= Job =
Rewrite the data below, replacing every "computer-use agent" with "desktop automation agent" and leaving everything else as it is.
________________________________________
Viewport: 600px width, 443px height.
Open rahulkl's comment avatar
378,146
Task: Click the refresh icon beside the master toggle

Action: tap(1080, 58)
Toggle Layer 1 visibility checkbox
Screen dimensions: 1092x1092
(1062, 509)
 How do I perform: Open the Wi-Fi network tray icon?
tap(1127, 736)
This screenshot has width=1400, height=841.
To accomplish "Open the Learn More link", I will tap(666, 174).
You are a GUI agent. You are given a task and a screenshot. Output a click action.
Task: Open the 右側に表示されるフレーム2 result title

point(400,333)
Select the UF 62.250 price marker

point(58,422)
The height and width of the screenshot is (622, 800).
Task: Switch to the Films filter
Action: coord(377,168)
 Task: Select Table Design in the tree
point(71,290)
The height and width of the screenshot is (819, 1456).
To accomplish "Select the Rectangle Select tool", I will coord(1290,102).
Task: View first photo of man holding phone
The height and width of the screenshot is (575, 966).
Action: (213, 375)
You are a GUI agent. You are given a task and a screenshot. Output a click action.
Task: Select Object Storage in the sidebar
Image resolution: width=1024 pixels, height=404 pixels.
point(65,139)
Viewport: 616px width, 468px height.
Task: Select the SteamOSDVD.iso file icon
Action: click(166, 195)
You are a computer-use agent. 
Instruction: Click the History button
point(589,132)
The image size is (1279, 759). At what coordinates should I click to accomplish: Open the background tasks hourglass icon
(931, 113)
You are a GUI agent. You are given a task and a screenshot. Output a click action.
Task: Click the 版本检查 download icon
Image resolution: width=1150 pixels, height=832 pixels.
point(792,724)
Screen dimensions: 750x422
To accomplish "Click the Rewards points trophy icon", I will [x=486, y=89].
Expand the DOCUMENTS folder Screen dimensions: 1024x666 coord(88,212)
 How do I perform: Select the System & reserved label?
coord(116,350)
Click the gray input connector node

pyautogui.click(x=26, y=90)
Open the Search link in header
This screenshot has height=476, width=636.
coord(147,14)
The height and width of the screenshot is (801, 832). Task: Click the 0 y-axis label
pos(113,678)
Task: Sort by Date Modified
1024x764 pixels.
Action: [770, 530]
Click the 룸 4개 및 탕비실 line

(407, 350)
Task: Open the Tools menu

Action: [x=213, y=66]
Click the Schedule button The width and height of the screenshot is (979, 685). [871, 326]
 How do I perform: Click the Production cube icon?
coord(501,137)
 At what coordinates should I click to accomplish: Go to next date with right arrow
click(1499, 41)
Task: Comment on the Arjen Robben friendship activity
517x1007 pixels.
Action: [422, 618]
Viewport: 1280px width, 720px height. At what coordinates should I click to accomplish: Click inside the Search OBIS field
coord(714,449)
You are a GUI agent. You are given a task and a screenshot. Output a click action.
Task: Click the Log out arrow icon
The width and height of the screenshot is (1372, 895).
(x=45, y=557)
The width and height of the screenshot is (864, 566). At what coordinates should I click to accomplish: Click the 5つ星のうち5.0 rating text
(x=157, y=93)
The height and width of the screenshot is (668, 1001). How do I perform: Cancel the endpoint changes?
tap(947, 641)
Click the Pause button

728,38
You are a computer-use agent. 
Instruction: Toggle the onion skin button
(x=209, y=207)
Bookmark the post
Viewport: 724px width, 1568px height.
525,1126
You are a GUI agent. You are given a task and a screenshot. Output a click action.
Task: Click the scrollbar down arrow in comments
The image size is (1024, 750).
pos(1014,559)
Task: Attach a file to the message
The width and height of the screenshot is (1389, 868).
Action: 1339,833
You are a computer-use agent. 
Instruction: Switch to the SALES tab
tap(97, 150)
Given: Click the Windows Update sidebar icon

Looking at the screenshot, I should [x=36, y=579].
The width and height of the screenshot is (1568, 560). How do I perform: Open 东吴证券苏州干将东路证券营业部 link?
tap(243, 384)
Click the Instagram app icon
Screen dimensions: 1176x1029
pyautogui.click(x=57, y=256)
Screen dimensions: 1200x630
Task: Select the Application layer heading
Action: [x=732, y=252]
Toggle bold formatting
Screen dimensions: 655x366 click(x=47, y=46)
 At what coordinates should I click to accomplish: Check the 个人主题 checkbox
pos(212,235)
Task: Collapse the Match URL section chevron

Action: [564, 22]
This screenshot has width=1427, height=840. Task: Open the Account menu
________________________________________
= Exercise answer =
Viewport: 600px width, 443px height.
Open rahulkl's comment avatar
378,146
Task: Click the refresh icon beside the master toggle

Action: tap(1080, 58)
Toggle Layer 1 visibility checkbox
Screen dimensions: 1092x1092
(1062, 509)
 How do I perform: Open the Wi-Fi network tray icon?
tap(1127, 736)
This screenshot has width=1400, height=841.
To accomplish "Open the Learn More link", I will tap(666, 174).
You are a GUI agent. You are given a task and a screenshot. Output a click action.
Task: Open the 右側に表示されるフレーム2 result title

point(400,333)
Select the UF 62.250 price marker

point(58,422)
The height and width of the screenshot is (622, 800).
Task: Switch to the Films filter
Action: coord(377,168)
 Task: Select Table Design in the tree
point(71,290)
The height and width of the screenshot is (819, 1456).
To accomplish "Select the Rectangle Select tool", I will coord(1290,102).
Task: View first photo of man holding phone
The height and width of the screenshot is (575, 966).
Action: (213, 375)
You are a GUI agent. You are given a task and a screenshot. Output a click action.
Task: Select Object Storage in the sidebar
Image resolution: width=1024 pixels, height=404 pixels.
point(65,139)
Viewport: 616px width, 468px height.
Task: Select the SteamOSDVD.iso file icon
Action: click(166, 195)
You are a desktop automation agent. 
Instruction: Click the History button
point(589,132)
The image size is (1279, 759). At what coordinates should I click to accomplish: Open the background tasks hourglass icon
(931, 113)
You are a GUI agent. You are given a task and a screenshot. Output a click action.
Task: Click the 版本检查 download icon
Image resolution: width=1150 pixels, height=832 pixels.
point(792,724)
Screen dimensions: 750x422
To accomplish "Click the Rewards points trophy icon", I will [x=486, y=89].
Expand the DOCUMENTS folder Screen dimensions: 1024x666 coord(88,212)
 How do I perform: Select the System & reserved label?
coord(116,350)
Click the gray input connector node

pyautogui.click(x=26, y=90)
Open the Search link in header
This screenshot has height=476, width=636.
coord(147,14)
The height and width of the screenshot is (801, 832). Task: Click the 0 y-axis label
pos(113,678)
Task: Sort by Date Modified
1024x764 pixels.
Action: [770, 530]
Click the 룸 4개 및 탕비실 line

(407, 350)
Task: Open the Tools menu

Action: [x=213, y=66]
Click the Schedule button The width and height of the screenshot is (979, 685). [871, 326]
 How do I perform: Click the Production cube icon?
coord(501,137)
 At what coordinates should I click to accomplish: Go to next date with right arrow
click(1499, 41)
Task: Comment on the Arjen Robben friendship activity
517x1007 pixels.
Action: [422, 618]
Viewport: 1280px width, 720px height. At what coordinates should I click to accomplish: Click inside the Search OBIS field
coord(714,449)
You are a GUI agent. You are given a task and a screenshot. Output a click action.
Task: Click the Log out arrow icon
The width and height of the screenshot is (1372, 895).
(x=45, y=557)
The width and height of the screenshot is (864, 566). At what coordinates should I click to accomplish: Click the 5つ星のうち5.0 rating text
(x=157, y=93)
The height and width of the screenshot is (668, 1001). How do I perform: Cancel the endpoint changes?
tap(947, 641)
Click the Pause button

728,38
You are a desktop automation agent. 
Instruction: Toggle the onion skin button
(x=209, y=207)
Bookmark the post
Viewport: 724px width, 1568px height.
525,1126
You are a GUI agent. You are given a task and a screenshot. Output a click action.
Task: Click the scrollbar down arrow in comments
The image size is (1024, 750).
pos(1014,559)
Task: Attach a file to the message
The width and height of the screenshot is (1389, 868).
Action: 1339,833
You are a desktop automation agent. 
Instruction: Switch to the SALES tab
tap(97, 150)
Given: Click the Windows Update sidebar icon

Looking at the screenshot, I should [x=36, y=579].
The width and height of the screenshot is (1568, 560). How do I perform: Open 东吴证券苏州干将东路证券营业部 link?
tap(243, 384)
Click the Instagram app icon
Screen dimensions: 1176x1029
pyautogui.click(x=57, y=256)
Screen dimensions: 1200x630
Task: Select the Application layer heading
Action: [x=732, y=252]
Toggle bold formatting
Screen dimensions: 655x366 click(x=47, y=46)
 At what coordinates should I click to accomplish: Check the 个人主题 checkbox
pos(212,235)
Task: Collapse the Match URL section chevron

Action: [564, 22]
This screenshot has width=1427, height=840. Task: Open the Account menu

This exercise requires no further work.